We don't blame the public schools for sidestepping these sorts of questions. In most cases, it's the only strategy they can adopt.

Yet this separation of religious faith from education yields an incomplete education. We're not arguing that religion should be "put back" into public schools. We'd just like some honesty: an education that takes no notice of faith is, at the very least, incomplete.

The Well Trained Mind, pages 204-205

Morality, the contents of a "good character," these are things that are unavoidably bound up in questions of faith. My own Christian faith teaches that "men are that they might have joy." This is in direct opposition to the first of Buddhism's Four Noble Truths: "Life means suffering." Which you believe will unavoidably impact what you value in a good character. It will most certainly affect what sort of habits you want your children to acquire.

But habit, to be the lever to lift the child, must work contrary to nature, or at any rate, independent of her. (Page 12, emphasis added)

For the natural man is an enemy to God, and has been from the fall of Adam, and will be, forever and ever, unless he yields to the enticings of the Holy Spirit, and putteth off the natural man and becometh a saint through the atonement of Christ the Lord, and becometh as a child, submissive, meek, humble, patient, full of love, willing to submit to all things which the Lord seeth fit to inflict upon him, even as a child doth submit to his father.
-Mosiah 3:19

Education is the formation of habits. (Page 12)

The habits of the child produce the character of the man. (Page 14)


mommyx12 said...

Great post.

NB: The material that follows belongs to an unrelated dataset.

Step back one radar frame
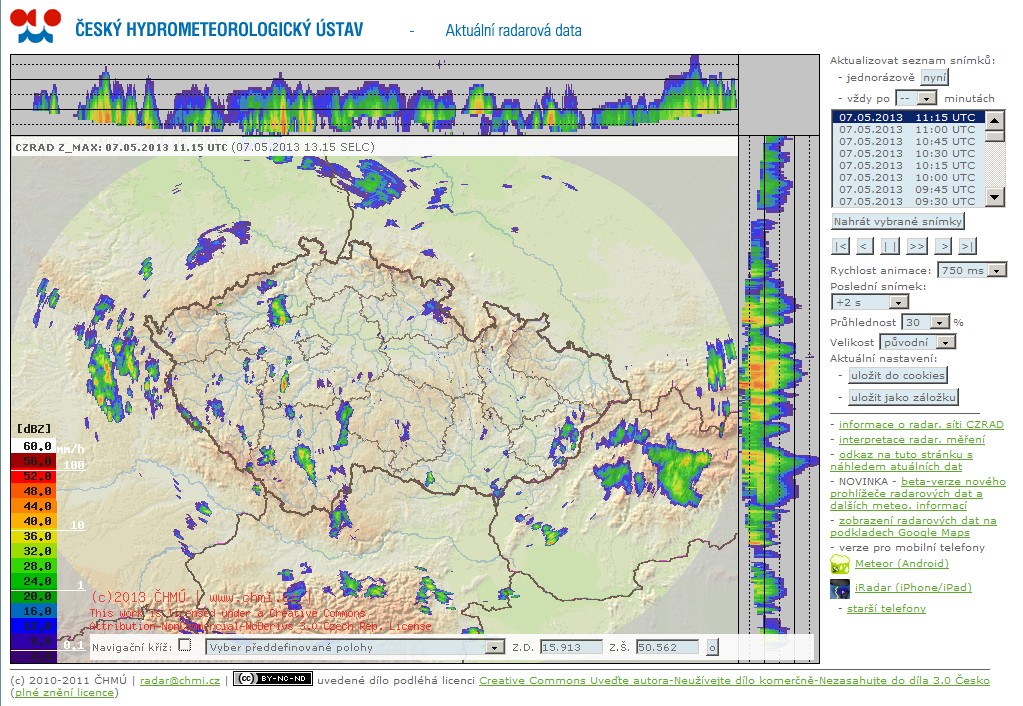point(865,246)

So you've been reading Laying Down the Rails hey? Very good literature. Hope you and baby are doing great!

Ritsumei said...

We are wonderful. I have quite a few pictures that need to come off my camera and have something done with them, but there's a TON of stuff I usually do on the computer that hasn't been getting done, so pictures may have to wait a few more days.

I actually paused in reading Laying Down the Rails, until after I finished this post. I know myself well enough to know that I would have lost this train of thought, had I let that much time pass (which was unavoidable) AND moved on in the book. It's clear that there's plenty to think about in this book. Now that I'm finished writing this post I'll keep going again soon in the book. It's dense and thought-provoking. I'm looking forward to it.

misskate said...

Very interesting approach to teaching - create habits. Very thought provoking, indeed.